## Aim of the exercise
State the number of lines in the records underneath where the word "mail" turns up, and say nothing else.

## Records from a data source
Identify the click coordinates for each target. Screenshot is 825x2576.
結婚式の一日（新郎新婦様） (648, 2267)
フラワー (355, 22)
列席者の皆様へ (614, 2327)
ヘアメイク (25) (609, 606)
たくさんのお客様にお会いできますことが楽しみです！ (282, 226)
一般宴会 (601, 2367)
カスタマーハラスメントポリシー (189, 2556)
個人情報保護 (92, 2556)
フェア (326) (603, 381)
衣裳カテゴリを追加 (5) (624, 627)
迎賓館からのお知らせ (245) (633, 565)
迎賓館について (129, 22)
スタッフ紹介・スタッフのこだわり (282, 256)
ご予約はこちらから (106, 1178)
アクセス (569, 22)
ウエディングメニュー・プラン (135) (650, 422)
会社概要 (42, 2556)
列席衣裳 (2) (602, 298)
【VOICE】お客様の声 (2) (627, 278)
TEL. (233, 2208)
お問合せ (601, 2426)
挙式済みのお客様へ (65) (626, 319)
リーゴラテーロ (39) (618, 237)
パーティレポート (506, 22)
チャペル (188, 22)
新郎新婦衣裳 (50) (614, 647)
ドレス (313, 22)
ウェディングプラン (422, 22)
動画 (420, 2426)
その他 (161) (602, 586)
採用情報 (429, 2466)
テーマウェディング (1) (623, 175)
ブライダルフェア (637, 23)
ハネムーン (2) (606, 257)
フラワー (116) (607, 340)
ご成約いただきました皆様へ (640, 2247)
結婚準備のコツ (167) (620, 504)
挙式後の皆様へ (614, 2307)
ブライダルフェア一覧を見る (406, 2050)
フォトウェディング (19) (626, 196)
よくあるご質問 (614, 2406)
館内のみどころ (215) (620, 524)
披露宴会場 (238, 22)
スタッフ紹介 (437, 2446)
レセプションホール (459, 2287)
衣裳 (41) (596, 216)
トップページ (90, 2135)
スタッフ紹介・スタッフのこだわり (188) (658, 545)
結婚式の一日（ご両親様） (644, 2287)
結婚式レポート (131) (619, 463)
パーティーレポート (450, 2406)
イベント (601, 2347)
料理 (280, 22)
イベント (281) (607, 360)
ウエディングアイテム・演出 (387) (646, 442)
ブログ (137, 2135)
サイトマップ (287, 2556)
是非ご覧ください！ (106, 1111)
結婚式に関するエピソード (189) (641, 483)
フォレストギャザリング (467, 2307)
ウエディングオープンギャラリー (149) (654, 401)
--
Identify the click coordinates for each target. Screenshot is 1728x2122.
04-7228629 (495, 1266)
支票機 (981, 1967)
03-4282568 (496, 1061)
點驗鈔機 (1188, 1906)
---
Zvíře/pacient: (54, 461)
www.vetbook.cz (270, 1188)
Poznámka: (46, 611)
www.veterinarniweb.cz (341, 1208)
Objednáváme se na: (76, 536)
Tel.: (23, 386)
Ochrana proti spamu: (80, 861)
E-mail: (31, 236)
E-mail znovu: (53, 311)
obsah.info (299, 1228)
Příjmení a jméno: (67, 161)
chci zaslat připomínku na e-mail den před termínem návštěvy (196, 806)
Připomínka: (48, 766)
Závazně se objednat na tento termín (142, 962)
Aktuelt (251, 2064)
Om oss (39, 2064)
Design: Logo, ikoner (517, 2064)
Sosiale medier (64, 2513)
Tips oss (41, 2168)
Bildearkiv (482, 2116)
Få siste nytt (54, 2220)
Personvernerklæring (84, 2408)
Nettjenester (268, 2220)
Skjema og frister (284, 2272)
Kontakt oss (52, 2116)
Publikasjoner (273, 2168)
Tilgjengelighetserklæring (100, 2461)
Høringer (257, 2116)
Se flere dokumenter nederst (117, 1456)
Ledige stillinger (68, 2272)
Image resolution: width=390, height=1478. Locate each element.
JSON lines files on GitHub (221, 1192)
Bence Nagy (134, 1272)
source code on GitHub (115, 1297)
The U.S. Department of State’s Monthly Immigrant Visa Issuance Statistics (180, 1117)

## Solution to the exercise
3